During the week of the Queen’s Diamond Jubilee and just a year after the marriage of Prince William and Kate Middleton the Monarchy is currently riding a wave of popular support but back in 1997 it was a very different story. The death of Diana and the subsequent lack of outward grief shown by the Queen and her family bought about the largest disapproval rating the Queen has ever suffered and was perhaps the most tumultuous time for the Royal Family since the Queen’s uncle abdicated in 1936. While the Queen stayed silent in Balmoral, the nation was in a state of mass hysteria and looked for someone to blame. Much of that blame was placed on the Queen.

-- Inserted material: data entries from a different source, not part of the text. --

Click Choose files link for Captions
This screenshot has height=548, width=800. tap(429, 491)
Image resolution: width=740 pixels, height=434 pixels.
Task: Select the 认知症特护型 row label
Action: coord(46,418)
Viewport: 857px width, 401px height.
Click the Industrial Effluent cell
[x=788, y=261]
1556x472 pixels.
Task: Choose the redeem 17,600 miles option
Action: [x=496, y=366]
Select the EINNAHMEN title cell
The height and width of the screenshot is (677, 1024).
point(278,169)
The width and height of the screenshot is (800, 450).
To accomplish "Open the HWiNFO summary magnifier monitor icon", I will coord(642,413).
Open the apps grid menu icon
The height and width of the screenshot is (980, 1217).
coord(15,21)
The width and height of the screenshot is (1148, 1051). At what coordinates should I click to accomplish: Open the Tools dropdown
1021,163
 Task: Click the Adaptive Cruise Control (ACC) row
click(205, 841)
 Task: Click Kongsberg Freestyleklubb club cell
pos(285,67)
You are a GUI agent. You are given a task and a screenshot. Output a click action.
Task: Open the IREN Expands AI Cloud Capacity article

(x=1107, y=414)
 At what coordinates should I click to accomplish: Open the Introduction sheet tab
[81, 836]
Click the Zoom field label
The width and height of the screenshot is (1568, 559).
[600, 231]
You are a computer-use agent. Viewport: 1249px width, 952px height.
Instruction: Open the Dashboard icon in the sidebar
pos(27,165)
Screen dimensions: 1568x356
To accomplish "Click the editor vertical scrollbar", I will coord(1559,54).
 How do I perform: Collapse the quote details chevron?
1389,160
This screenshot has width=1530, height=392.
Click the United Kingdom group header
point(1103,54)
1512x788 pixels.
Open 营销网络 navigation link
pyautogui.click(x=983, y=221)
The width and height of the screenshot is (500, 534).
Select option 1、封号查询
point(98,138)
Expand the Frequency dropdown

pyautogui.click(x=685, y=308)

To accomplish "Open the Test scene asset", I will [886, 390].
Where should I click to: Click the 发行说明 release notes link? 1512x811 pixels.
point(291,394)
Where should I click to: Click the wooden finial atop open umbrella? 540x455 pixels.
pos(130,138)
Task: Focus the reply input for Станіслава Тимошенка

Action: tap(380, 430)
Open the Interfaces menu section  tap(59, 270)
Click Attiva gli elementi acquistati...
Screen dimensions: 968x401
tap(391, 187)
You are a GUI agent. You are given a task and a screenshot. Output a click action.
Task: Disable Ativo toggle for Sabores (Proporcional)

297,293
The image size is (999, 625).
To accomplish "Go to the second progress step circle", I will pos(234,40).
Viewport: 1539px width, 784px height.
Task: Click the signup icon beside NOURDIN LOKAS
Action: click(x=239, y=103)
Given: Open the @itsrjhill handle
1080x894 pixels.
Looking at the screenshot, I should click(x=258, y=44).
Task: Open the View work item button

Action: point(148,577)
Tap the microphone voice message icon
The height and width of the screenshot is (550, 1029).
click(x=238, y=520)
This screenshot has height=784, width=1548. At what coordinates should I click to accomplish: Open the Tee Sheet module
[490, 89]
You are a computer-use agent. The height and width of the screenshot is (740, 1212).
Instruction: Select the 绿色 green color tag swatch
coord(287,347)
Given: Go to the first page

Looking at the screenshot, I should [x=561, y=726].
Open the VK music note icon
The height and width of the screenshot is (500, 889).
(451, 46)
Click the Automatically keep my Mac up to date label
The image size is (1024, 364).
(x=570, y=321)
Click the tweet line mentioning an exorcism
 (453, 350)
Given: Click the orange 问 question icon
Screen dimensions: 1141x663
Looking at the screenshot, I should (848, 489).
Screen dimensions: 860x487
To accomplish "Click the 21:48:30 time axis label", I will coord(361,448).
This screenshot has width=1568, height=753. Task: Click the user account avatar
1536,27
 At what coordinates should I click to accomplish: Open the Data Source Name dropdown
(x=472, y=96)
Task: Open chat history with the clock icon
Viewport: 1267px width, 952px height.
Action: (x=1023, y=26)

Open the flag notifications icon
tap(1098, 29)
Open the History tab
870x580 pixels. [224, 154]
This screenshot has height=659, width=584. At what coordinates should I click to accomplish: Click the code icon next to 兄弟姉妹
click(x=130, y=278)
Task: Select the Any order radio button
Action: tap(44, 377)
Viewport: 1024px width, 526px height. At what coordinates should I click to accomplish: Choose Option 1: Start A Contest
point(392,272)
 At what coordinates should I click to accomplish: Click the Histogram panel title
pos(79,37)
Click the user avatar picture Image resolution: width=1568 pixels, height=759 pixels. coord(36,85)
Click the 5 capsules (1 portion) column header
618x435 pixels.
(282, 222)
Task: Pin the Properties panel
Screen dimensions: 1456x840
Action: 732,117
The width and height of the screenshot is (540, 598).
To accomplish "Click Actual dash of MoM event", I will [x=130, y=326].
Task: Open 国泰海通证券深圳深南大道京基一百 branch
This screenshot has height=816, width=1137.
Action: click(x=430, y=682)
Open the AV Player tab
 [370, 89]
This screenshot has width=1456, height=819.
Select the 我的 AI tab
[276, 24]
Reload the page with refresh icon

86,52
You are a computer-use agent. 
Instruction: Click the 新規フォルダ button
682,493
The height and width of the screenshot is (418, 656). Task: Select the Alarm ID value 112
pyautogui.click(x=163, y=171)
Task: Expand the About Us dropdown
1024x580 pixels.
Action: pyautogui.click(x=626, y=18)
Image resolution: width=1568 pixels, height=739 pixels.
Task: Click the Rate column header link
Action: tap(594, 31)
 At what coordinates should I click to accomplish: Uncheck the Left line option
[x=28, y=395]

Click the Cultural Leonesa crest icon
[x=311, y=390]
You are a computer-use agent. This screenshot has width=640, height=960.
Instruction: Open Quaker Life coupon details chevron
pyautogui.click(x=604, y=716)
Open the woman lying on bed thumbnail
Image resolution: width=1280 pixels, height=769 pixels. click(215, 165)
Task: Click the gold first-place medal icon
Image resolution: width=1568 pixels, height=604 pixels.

The film cleverly intersperses real news and documentary footage into the dramatic narrative to give a sense of realism. This is yet heightened by the wonderful performances of both Helen Mirren and Michael Sheen. Sheen’s Blair is spot on and is a character he has played subsequently in the TV drama The Special Relationship and had played once before in director Stephen Frears’ television film The Deal. Mirren plays the Queen in a more personable and dare I say human way than the Queen we see on TV. This is the behind the scenes Monarch who is generally more at ease but still conforms to the protocol and demeanour that is expected of her. Some of the best scenes are those in which she is sat in Balmoral Castle watching television with her husband Philip (James Cromwell) and mother Elizabeth (Sylvia Syms). These are scenes which one does not picture when one thinks about the Royal family and provide greater insight as to their private lives. While it is true that they aren’t watching Deal or No Deal or The Only Way is Essex, to see them watching television somehow makes them feel more tangible and less alien.
For me the film is most successful at showing its audience behind the scenes of the Prime Minister’s and Queen’s lives. It is an area we rarely see and to me at least is fascinating. It interests me to understand and witness the protocol, despite how old fashioned or out of touch it may be. It’s interesting to see the inner workings of Number 10 and The Palace and to see how the two institutions interact and where the power really lies.
Overall I have to be honest and say that I didn’t think this was a brilliant film. Interesting though it was to see behind the scenes of the British establishment, the film felt very televisual and not really like a feature film. Its subject matter while will be of massive interest to some didn’t really interest me. I was eleven when Diana died and didn’t get the fuss about her death. While it is obviously sad that anyone should lose their life at such a young age, the public grief baffled me somewhat and still does to this day. With all that being said though the film does feature some tremendous performances by Sheen and Mirren and earned the latter an Oscar for which she was long overdue. It is also very interesting to me to see inside the institutions of British power and in that respect at least, the film is a success.”